My big problem with the series is with Indiana Jones’s character, who of course is convincing neither as an academic nor as an on-site archaeologist. He’s convincing as someone who is arrogant and thinks he’s an irresistible lady-magnet. The problem is that the films assume that he is an irresistible lady-magnet—which, to me, seems to reflect badly on Lucas’s and Spielberg’s view of women. I know they’re supposed to be referencing screwball comedies of the 1930s, but that doesn’t convince me. The hero of the screwball comedies is often a charming nerd, not a womanizing so-and-so. Harrison Ford’s Indiana Jones—or his Han Solo, for that matter—could actually give George W. Bush a run for his money in an egotistical smirking contest, and that’s saying a lot. (Too bad Ford’s too old to play “W,” because he could probably do it well.)
The women themselves? Don’t get me started on Willie from Temple of Doom. In some ways, though, Last Crusade’s Elsa Schneider bothers me even more, because she’s supposed to be smart (she has a Ph.D., though the discipline is never clear), and yet her main function in the plot is sexual. (Look! I wore my best studying clothes to the library! I find tight suits, high heels, and perfectly curled hair so practical for a day of research, don’t you?) The gag in which Indy and his father find out that they’ve both slept with Elsa is mildly amusing, if you don’t think about the fact that it’s just assumed that she would automatically want to sleep with both of them. Beautiful, smart women are easy lays in the Indiana Jones world.
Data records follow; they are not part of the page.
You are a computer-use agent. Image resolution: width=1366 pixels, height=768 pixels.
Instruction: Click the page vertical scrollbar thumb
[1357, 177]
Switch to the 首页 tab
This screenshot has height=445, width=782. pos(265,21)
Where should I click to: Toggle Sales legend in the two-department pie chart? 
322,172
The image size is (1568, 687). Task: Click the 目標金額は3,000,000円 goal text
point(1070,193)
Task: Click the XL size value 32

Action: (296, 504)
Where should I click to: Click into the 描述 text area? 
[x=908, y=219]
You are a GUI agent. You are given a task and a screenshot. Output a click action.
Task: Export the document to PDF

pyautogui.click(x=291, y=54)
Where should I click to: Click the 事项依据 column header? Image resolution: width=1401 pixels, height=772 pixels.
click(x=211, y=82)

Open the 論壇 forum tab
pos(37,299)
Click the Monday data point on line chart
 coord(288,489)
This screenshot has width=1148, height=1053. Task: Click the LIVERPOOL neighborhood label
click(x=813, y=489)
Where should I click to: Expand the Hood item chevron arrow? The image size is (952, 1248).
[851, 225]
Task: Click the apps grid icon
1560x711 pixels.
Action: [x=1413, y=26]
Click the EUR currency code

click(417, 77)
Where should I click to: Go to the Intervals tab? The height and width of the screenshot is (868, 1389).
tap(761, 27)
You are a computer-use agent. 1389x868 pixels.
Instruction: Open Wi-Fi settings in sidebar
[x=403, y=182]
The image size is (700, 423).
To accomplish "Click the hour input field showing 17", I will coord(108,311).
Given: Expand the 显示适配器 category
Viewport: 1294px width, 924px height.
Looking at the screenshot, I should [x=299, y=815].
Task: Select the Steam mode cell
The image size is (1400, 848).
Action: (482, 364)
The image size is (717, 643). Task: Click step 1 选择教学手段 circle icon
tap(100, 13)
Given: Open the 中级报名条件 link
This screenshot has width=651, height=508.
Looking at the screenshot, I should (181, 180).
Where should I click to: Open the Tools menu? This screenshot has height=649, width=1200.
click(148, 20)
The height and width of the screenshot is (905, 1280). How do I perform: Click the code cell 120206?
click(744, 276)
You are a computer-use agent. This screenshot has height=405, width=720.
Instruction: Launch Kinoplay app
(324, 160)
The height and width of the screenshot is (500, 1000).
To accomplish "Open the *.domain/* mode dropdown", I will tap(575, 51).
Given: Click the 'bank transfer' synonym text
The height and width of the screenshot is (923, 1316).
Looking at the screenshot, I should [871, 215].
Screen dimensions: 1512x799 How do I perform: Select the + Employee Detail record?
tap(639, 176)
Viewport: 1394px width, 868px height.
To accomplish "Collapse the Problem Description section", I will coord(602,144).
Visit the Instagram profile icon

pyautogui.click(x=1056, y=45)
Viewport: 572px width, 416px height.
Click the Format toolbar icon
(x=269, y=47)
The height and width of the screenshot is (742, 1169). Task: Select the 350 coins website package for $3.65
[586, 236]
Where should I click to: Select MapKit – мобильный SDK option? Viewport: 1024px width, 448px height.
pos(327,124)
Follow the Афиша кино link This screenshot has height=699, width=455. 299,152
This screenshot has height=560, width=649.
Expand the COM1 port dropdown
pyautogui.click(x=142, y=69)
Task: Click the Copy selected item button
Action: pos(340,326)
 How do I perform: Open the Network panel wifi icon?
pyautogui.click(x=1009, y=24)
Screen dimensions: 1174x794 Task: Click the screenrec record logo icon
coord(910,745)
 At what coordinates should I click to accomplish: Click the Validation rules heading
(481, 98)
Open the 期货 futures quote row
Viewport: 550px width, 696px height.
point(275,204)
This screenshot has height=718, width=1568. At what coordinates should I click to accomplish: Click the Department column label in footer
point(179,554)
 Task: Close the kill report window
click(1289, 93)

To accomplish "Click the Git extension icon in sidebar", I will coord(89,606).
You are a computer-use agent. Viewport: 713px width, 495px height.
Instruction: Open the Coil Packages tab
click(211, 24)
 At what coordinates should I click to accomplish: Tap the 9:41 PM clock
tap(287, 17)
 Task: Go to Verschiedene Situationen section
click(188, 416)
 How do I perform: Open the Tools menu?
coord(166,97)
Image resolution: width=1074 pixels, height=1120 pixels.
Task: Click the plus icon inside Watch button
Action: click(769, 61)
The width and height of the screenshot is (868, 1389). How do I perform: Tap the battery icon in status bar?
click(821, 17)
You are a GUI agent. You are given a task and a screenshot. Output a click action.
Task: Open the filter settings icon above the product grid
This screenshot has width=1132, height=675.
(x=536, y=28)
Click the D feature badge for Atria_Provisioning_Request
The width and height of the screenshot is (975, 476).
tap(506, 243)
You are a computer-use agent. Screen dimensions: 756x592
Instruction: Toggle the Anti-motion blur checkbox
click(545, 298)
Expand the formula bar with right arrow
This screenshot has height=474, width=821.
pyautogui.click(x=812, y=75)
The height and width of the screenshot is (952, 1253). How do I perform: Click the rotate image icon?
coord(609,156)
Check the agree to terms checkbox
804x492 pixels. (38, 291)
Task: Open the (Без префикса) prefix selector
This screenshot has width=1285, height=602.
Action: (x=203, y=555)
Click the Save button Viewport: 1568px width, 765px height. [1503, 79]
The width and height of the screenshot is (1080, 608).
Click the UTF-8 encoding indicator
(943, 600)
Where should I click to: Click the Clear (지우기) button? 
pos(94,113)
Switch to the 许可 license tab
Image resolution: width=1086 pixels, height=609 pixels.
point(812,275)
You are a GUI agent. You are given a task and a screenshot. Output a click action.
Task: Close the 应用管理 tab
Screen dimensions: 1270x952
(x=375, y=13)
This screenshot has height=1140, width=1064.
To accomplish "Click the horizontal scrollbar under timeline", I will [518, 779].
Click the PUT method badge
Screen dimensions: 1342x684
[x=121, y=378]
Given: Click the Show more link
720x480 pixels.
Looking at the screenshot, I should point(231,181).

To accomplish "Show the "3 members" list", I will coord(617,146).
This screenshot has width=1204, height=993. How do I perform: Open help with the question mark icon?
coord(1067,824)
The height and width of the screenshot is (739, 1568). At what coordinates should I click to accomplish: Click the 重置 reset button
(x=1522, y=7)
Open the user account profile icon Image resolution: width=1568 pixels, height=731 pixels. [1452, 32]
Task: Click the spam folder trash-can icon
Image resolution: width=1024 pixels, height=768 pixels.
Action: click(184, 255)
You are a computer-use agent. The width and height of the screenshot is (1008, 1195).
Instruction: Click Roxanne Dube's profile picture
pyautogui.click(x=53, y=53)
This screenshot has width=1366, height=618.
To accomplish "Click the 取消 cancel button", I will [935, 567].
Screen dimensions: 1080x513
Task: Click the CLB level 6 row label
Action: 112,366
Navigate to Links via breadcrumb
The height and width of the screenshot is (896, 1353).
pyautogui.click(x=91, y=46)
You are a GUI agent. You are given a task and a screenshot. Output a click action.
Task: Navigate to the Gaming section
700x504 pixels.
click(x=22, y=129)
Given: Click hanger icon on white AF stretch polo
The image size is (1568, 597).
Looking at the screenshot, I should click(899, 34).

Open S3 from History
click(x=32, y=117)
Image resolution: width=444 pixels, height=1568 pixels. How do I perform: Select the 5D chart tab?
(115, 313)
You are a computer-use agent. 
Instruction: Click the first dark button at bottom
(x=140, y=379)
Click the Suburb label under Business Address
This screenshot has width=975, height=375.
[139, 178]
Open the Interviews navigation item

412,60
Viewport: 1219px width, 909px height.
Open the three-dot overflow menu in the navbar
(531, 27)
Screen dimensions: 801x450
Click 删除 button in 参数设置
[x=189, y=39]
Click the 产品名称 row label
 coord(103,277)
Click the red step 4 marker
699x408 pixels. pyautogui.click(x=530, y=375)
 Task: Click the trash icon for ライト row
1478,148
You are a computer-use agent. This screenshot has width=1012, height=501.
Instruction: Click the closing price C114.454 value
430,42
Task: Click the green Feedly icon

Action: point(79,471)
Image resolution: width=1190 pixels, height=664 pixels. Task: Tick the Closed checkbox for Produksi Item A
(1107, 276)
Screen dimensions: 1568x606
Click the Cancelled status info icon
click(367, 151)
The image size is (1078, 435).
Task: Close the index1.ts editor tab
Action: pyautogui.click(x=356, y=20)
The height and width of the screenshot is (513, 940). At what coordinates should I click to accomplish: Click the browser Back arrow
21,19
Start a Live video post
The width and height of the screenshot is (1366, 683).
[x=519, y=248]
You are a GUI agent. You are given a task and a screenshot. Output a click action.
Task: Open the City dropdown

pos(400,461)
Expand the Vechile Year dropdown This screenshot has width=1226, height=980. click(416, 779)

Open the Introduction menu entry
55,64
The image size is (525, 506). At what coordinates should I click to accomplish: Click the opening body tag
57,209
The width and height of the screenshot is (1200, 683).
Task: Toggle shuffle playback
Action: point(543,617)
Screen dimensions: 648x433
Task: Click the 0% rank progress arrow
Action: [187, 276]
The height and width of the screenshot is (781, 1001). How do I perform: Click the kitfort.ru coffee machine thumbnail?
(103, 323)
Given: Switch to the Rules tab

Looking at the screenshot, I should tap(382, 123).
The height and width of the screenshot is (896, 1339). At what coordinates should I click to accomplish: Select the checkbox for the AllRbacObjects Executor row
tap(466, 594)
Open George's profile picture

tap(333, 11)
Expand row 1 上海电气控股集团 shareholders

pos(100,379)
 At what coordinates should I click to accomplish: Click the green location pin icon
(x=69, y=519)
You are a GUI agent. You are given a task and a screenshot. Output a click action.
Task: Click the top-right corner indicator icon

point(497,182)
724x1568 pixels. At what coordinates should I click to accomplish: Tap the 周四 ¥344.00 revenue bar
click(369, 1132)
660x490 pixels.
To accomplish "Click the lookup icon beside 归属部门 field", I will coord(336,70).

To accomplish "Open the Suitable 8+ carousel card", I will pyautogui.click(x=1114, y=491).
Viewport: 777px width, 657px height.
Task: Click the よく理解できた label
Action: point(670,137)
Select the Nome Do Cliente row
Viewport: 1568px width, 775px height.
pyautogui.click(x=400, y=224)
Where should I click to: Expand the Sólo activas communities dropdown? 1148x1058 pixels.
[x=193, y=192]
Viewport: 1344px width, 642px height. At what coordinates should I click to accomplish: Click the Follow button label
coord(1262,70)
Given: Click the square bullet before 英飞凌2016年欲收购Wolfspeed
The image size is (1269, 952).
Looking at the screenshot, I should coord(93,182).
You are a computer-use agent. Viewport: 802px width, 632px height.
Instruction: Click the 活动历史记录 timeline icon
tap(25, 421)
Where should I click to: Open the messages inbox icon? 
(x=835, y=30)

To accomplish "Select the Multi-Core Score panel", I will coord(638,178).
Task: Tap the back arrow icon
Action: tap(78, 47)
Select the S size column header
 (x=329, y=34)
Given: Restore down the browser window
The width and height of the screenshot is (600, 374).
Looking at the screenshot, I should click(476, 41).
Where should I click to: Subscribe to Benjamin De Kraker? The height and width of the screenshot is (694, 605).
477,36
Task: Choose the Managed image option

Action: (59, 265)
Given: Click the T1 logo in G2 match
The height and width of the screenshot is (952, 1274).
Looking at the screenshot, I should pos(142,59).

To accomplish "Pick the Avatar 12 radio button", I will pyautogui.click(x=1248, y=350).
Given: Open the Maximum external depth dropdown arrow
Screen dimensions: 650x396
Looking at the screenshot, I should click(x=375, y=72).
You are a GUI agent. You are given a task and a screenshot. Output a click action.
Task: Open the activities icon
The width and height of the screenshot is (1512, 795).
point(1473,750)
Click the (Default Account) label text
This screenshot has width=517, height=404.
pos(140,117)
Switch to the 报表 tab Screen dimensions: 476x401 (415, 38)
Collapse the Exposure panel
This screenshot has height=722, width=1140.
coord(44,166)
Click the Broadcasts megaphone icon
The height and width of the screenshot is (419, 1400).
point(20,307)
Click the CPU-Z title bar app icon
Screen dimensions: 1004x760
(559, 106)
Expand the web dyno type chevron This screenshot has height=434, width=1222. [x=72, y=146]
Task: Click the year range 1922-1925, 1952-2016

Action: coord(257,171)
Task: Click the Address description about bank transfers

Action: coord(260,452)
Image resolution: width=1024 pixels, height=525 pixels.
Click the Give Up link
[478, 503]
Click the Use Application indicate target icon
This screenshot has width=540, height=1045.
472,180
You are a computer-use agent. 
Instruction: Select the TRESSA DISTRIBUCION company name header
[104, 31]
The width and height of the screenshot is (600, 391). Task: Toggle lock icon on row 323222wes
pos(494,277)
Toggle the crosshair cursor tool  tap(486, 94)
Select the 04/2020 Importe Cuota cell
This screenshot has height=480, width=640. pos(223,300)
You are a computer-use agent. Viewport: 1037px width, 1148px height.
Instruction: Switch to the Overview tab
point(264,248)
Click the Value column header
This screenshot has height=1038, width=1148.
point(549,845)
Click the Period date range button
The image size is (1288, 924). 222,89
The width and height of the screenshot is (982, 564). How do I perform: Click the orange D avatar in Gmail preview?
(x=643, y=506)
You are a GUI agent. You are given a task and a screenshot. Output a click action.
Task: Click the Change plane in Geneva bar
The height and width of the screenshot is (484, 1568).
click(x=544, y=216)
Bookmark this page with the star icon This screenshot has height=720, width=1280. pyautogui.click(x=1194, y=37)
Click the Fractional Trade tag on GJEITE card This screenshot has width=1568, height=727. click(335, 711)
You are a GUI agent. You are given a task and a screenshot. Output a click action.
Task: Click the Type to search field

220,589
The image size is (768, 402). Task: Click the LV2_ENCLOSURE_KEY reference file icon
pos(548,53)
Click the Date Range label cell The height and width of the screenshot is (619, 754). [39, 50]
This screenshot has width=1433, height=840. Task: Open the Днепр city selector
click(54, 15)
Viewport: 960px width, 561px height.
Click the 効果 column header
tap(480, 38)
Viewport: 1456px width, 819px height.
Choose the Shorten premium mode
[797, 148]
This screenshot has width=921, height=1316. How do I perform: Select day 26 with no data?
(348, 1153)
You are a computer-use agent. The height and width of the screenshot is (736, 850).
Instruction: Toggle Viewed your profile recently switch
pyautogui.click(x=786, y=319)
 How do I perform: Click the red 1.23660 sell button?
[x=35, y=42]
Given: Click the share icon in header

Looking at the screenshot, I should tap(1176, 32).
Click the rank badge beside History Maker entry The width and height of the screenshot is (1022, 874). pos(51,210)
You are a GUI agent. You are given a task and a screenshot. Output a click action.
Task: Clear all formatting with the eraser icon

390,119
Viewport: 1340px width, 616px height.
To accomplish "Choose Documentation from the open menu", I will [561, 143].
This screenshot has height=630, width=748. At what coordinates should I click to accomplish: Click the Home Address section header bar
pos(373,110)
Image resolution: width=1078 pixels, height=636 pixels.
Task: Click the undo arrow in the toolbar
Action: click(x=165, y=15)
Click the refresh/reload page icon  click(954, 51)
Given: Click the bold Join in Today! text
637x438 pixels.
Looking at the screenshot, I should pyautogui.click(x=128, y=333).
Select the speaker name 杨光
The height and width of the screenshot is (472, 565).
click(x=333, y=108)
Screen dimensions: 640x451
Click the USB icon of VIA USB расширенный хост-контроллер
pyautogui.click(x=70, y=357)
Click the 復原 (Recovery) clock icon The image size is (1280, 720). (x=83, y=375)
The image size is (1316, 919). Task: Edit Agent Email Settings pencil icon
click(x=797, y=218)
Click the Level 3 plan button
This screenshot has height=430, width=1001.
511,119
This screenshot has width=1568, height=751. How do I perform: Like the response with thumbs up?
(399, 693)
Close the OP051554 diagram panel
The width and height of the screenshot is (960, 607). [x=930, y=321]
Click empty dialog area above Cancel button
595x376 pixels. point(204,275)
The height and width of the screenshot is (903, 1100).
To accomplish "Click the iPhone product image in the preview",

Anyway, now for Indiana Jones and the Kingdom of the Crystal Skull. Because Indy’s older here (Ford is now 65), he does a lot less smirking. And less running and jumping, though still a lot of punching. I find the aging Indy a lot more tolerable (this film even finds him saying, “Intolerable!”, just like his ol’ dad). Plus, instead of emphasizing what essentially amounts to grave-robbing, the plot of Crystal Skull actually requires Indy to put something back where it belongs. Which is not in a museum.
The plot is, of course, over-the-top and campy, but I don’t have a big problem with that. I like the Pirates of the Caribbean movies, after all (all three of them), and I admit that I can see ways in which the Indiana Jones films might have paved the way for their tone. There are huge plot holes that are never addressed, though, mainly surrounding Cate Blanchett’s character Irina Spalko, a Soviet agent who supposedly possesses psychic powers. Why go to the trouble to announce that a character is psychic, though, if we never see her doing psychic-y things? Also, it never becomes clear specifically why, early in the movie, she thinks she needs a certain box from a U.S. military warehouse.
The most implausible aspect of the plot (in a movie that Lucas originally wanted to call “Indiana Jones and the Saucer Men from Mars”) is that Indy doesn’t realize that the “Marion Williams” that Mutt (Shia LaBeouf) claims as his mother is Marion Ravenwood. I mean, yeah, Indy says he knew a lot of Marions, but how many of them spend all their time hanging out with archaeologists? Anyway, Karen Allen is a joy as Marion, because she’s allowed to look her age and still be beautiful. Also, she’s clearly had a life after Indy, which is encouraging to see.
It’s not a great film by any means, but I can deal with Indiana Jones better when his ego’s been taken down a notch. Maybe I’d like it even better if they make Indy 5 (which Lucas has said would feature Mutt in the lead) when Harrison Ford is 80 years old. And in a wheelchair.